Showing posts with label Respect. Show all posts
Showing posts with label Respect. Show all posts

Working and Living Well With People

You meet someone for the first time and strike up a conversation. As the conversation progresses, you find yourself smiling quite a bit and really warming up to this person. After a couple of minutes, you make a subtle mental assessment that you like this person.
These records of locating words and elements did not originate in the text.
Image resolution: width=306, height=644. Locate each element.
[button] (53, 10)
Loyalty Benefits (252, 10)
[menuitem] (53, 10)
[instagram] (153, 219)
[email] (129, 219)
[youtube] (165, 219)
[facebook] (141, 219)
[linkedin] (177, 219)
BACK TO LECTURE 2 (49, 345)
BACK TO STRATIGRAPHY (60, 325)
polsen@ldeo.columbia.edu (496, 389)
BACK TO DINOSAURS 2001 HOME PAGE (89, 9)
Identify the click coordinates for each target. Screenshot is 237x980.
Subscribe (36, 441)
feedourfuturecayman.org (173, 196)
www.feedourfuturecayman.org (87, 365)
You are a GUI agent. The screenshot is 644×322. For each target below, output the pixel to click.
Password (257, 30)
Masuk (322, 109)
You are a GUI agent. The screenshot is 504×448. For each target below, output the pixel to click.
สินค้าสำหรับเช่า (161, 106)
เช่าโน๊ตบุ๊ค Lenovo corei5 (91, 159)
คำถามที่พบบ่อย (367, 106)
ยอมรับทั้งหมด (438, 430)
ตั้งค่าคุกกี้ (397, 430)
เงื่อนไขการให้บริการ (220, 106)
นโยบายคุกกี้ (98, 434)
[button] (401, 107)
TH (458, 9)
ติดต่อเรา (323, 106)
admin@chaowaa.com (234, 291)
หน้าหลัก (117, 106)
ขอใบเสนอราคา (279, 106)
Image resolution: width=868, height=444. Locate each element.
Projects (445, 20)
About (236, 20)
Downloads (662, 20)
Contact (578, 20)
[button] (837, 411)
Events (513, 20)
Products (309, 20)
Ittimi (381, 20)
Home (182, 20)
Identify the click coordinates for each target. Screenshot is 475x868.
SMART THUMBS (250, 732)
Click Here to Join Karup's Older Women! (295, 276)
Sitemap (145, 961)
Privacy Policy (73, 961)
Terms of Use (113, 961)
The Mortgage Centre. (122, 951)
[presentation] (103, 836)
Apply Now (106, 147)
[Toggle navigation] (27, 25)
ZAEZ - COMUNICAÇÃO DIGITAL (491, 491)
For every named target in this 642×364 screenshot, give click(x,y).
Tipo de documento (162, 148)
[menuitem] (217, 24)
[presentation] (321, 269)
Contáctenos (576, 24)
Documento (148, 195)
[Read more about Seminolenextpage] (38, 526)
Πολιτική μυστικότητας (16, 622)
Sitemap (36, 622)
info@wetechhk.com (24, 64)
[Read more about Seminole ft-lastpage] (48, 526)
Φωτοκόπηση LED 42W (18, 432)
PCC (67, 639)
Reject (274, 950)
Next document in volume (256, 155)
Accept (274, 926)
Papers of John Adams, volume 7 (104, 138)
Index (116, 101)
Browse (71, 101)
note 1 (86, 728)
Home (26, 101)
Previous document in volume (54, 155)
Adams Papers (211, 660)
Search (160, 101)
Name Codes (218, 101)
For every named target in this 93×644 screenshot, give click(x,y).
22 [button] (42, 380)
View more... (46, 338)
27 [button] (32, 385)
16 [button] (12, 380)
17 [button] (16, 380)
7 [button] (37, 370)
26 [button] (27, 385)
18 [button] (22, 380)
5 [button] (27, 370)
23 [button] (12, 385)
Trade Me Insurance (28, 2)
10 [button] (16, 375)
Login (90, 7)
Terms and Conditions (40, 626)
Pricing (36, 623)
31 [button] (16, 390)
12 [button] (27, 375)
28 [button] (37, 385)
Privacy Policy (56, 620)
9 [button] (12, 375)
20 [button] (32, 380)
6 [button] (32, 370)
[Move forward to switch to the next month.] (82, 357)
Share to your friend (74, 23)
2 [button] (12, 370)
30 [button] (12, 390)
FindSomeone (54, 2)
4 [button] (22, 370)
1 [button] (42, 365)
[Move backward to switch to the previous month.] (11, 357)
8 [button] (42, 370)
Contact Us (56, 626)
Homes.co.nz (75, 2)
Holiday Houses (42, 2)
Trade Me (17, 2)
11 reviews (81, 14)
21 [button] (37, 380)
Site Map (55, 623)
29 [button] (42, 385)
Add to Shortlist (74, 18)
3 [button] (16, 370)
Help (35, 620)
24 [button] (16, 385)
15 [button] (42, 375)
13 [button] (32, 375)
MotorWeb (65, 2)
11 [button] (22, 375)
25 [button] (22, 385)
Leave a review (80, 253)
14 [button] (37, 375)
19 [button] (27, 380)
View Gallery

Well, if you could rewind the encounter and analyse it, you would probably realise that the main reason why you formed a favourable impression of this person was because he made you feel important. Through his interested facial expression, and enthusiastic questions about you, he made you feel that you were the focus of the conversation.

And everyone likes to feel important.

Therein lies the simple secret to working and living well with people.

Greet everyone you meet with enthusiasm. Have you ever called someone or met them somewhere, and they greeted you with such energy and enthusiasm that you felt they must truly adore you? A greeting of ardent and genuine enthusiasm sets the tone for your entire encounter. It's such a simple skill... the hardest part is remembering to do it... but if you can remember, it will enliven all of your relationships.

Slow down. Take the time in conversation to really listen. While someone is talking, focus on taking in what he or she is saying in words, tone, and body language instead of thinking about what you are going to say next. Relax and listen before responding.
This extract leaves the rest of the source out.